Tracking parts, removals
Several of the steps that Boeing laid out Friday address concerns that employees have flagged to US lawmakers, the FAA and the National Transportation Safety Board, which is investigating last year’s door plug blowout.
The company said it’s fully implemented a new system in final assembly of its 737 and 787 aircraft that tracks and secures parts during the manufacturing process to prevent loss or improper use. Whistleblowers have raised concerns about Boeing mishandling or misplacing parts, including faulty ones they’ve alleged could have ended up on planes. Boeing has disputed those claims.
The manufacturer also said it’s “significantly reduced” defects in 737 fuselages coming from supplier Spirit AeroSystems Holdings Inc., which Boeing is in the process of buying back, “by increasing inspection points at build locations and implementing customer quality approval process.”
In addition, the company is conducting random audits of instances when Boeing workers remove parts that are already in place, a process that requires documentation. Investigators discovered that the door plug from the January 2024 accident had been removed and then reinstalled without four bolts that would have kept it in place.
At a hearing in August NTSB Chair Jennifer Homendy bashed the company for “repeated problems with unauthorized removals” that were known and should have been addressed prior to the midair blowout.
Boeing’s factories and the ecosystem of smaller companies feeding in millions of parts haven’t been in sync – operating like a single, healthy organism – since at least 2018, according to current and former employees.
That was when 737 production peaked at a 52-jet monthly pace, and it’s also the last year the company out-delivered Airbus. But the stress of higher rates was already starting to fray the connections between Boeing and its suppliers. The model’s early 2019 grounding and the COVID-19 pandemic further weakened parts makers, confounding efforts by then-CEO Dave Calhoun to minimize so-called traveled work.
CEO’s early moves
Ortberg has made the symbolic move of relocating to Seattle, home to Boeing’s main manufacturing hub, and ousted the top executive for the troubled defense and space division after years of losses and embarrassing headlines. He’s also eliminating 10% of the workforce, cutting 17,000 jobs through layoffs and attrition.

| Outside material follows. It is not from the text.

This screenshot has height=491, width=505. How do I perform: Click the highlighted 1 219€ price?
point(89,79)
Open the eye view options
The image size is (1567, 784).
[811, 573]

The CEO, who declined to comment for this story, also pared back the use of corporate jets early on in his tenure to conserve cash after 33,000 workers went on strike, and cut loose a throng of costly consultants on retainer.
Alongside regulators, lawmakers have also signaled they don’t have any plans to let up on the company in 2025. Senator Ted Cruz, who is poised to take over the top spot on the Senate Commerce Committee now that Republicans will control both chambers of Congress, said he’s expecting representatives for Boeing to appear before the panel this year.
“There is no doubt that Boeing has faced very serious challenges in recent years, and in particular safety challenges that I think it is critical for the company to address aggressively and effectively,” he said in an interview on Capitol Hill in December.
“We’re going to continue to engage closely,” he said.